**Activities:**
#1 Rewrite the stretch from "On the key performance indicators in" through "resistant (MDR) tuberculosis." in the article on Nigeria's 2013 health budget, swapping "resident doctors" for "specialist nurses".
#2 The article on Nigeria's 2013 health budget names national development instruments in which health is to be prioritized. List each one.

**Document extract:**

WORRIED by the billions of naira the country loses yearly due to overseas medical treatment by most Nigerians, the Federal Government plans to focus its 2013 health budget on improving the quality of services at the tertiary levels to curb medical tourism.
Minister of Health, Prof. Onyebuchi Chukwu, disclosed this on Monday while briefing the press after his presentation on the key performance indicators of the health sector in 2012 and proposed budget for the next fiscal year, at the State House, Abuja.
According to a statement signed by the Special Assistant to the Health Minister on Media and Communications, Dan Nwomeh, Chukwu said to achieve the goal, the Federal Government will intensify efforts to restore public confidence in the quality of tertiary health care system, while more public private partnerships will be pursued and realised.
He said the government will complete outstanding priority projects including the National Centre for Disease Control, the National Diagnostic Centre, new trauma centres in six orthopaedic and specialist hospitals across the country and continued rehabilitation and upgrade of teaching hospitals, while expressing the hope that these steps will foster efficiency and create more jobs in the health sector.
Chukwu listed other targets for 2013 such as the prioritisation of health in national development instruments including the Vision 20:20, the transformation agenda and the Subsidy Reinvestment and Empowerment Programme (SURE-P), passage of the National Health Bill into law, mainstreaming the health sector into all areas of national development and renewed commitment towards attaining universal health coverage.
On the key performance indicators in the health sector under the 2012 budget, the minister said a number of federal tertiary healthcare facilities were upgraded, just as there were increases in numbers of resident doctors trained overseas, centres screening for cancer nationwide, use of insecticide treated nets by pregnant women and health facilities providing specialised care for multi drug resistant (MDR) tuberculosis.
He also said significant improvements were recorded in emergency preparedness and response to epidemics such as measles, yellow and Lassa fevers, guinea worm, lead poisoning, Human Immunodeficiency Virus (HIV)/Acquired Immune Deficiency Syndrome (AIDS), malaria and other communicable diseases.
He said: “There has been a phenomenal increase in medical tourism by Nigerians, which is hinged on a number of factors like the lack of appropriate and modern facilities in our tertiary centres.”

**Data under study:**
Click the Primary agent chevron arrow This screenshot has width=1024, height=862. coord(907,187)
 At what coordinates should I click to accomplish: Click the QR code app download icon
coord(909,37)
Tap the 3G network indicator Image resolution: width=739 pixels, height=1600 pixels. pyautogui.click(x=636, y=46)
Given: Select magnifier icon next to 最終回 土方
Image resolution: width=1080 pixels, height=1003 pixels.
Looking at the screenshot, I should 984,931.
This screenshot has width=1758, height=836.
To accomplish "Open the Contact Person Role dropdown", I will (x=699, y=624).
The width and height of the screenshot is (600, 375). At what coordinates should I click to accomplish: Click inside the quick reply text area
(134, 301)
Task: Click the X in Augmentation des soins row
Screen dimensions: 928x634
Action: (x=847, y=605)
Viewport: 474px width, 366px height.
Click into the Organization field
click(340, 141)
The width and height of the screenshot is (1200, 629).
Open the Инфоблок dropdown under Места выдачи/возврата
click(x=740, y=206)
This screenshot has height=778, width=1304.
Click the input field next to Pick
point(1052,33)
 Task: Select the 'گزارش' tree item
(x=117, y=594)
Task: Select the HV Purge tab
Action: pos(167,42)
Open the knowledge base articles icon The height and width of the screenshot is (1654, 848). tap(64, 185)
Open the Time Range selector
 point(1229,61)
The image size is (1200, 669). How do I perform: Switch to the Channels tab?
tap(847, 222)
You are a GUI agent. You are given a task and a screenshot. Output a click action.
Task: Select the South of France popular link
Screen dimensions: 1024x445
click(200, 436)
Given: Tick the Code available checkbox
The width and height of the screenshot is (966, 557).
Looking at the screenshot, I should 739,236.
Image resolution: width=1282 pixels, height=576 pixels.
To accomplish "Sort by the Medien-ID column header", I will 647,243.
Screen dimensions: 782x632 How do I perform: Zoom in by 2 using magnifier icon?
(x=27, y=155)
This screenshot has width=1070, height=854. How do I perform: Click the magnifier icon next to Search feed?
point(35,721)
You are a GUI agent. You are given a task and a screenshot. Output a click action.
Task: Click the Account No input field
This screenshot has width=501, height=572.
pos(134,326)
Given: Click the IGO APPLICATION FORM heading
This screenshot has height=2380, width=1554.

**Responses in order:**
#1
On the key performance indicators in the health sector under the 2012 budget, the minister said a number of federal tertiary healthcare facilities were upgraded, just as there were increases in numbers of specialist nurses trained overseas, centres screening for cancer nationwide, use of insecticide treated nets by pregnant women and health facilities providing specialised care for multi drug resistant (MDR) tuberculosis.

#2
- the Vision 20:20
- the transformation agenda
- the Subsidy Reinvestment and Empowerment Programme (SURE-P)